Other delicious recipe here.


February 02, 2020
When served cooled from the oven, it’s soft and creamy, but my preferred thanks to serve it's after you’ve chilled the cheesecake overnight, making it more of a replacement York Style cheesecake — my favorite.

The toppings on this cheesecake are completely optional, but they are doing add plenty of “Wow” factor, and make the whole baking process significantly less stressful by removing any worry of a cracked top.


Your cheesecake may crack, but it’s okay because you'll douse it in caramel sauce and nuts and more Snickers and more caramel and more nuts and , you get the thought.


Low-stress cheesecake is where it’s at, people. You'll preach water baths all you would like , and that i am a believer of them, too, but sometimes you only don’t want the FUSS of all of that.

And who doesn’t love something covered in caramel?
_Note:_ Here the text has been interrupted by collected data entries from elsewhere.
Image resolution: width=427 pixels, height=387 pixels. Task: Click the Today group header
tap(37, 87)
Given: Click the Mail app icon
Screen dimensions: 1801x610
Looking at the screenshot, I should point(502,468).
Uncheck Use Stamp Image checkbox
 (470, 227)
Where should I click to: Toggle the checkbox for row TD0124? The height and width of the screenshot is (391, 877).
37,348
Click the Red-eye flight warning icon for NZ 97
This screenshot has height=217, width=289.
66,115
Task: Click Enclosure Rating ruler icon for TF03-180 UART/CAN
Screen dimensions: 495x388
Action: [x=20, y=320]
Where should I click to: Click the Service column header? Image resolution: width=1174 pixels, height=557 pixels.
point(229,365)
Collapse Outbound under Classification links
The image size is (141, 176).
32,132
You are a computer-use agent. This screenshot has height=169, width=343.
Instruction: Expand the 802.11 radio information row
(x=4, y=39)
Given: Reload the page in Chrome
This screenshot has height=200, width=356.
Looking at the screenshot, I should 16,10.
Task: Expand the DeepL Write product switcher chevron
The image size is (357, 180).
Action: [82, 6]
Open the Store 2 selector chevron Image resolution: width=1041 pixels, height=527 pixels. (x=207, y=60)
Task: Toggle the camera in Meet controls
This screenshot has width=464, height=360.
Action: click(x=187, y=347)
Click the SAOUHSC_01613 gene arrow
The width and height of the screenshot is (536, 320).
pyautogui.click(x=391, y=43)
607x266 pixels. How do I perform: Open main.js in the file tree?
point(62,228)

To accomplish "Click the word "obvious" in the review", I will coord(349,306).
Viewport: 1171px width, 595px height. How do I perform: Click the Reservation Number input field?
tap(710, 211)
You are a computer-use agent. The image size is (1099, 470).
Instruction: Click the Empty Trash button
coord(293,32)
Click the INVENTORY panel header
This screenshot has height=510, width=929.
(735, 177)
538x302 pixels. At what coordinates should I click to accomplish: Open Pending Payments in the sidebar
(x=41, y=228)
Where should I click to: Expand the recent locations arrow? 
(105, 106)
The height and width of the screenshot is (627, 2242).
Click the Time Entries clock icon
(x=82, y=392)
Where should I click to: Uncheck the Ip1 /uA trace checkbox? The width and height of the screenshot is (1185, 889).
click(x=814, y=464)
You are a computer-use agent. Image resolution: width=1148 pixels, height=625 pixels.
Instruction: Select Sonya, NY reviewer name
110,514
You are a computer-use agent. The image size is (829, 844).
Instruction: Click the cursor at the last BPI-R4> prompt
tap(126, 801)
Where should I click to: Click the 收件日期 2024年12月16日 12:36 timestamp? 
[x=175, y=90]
Dousing in caramel makes everything okay.


  • 3 Eggs
  • 1 cup packed Brown Sugar
  • 1/2 cup Half and Half
  • 4 Tablespoons Butter
  • extra Mini Snickers for decorating Optional
  • 1/4 cup Salted Peanuts for decorating Optional
  • 24 Oreo's regular "stuff", not Double Stuff
  • 5 tablespoons Butter melted
  • 32 ounces Cream Cheese softened
  • 1 1/4 cup White Sugar
  • 1/2 cup Sour Cream
  • 20 Mini Snickers each one cut into 8 pieces (yes they will be tiny! Freezing first makes it super easy though! )
  1. Preheat oven to 350 degrees Fahrenheit.
  2. In a food processor, process the Oreo's ( filling and all ) until they are completely crushed.
  3. Mix in the melted butter ( I do this in the food processor -- Just pour the butter in and process for a few more pulses until the butter is completely combined ).
  4. Press into a greased, 9” Spring Form pan with at least 3" high sides ( this is taller than standard!!!! )
  5. Bake for 8 minutes.
  6. In a heavy-duty mixer, mix cream cheese, white sugar, and sour cream until combined and smooth.
  7. Mix in the three eggs until just combined.
  8. Fold in the chopped up Mini Snickers.
  9. Bake in the preheated oven for 1 hour. Turn oven off. Let sit for two hours in the oven.
  10. To Make the Caramel Topping ( Optional ) : In a heavy-bottomed pan set to medium heat, whisk the brown sugar, half and half, and butter until the butter melts and the entire mixture starts to foam. Slowly whisk the mixture for 3 - 5 minutes, until it thickens slightly.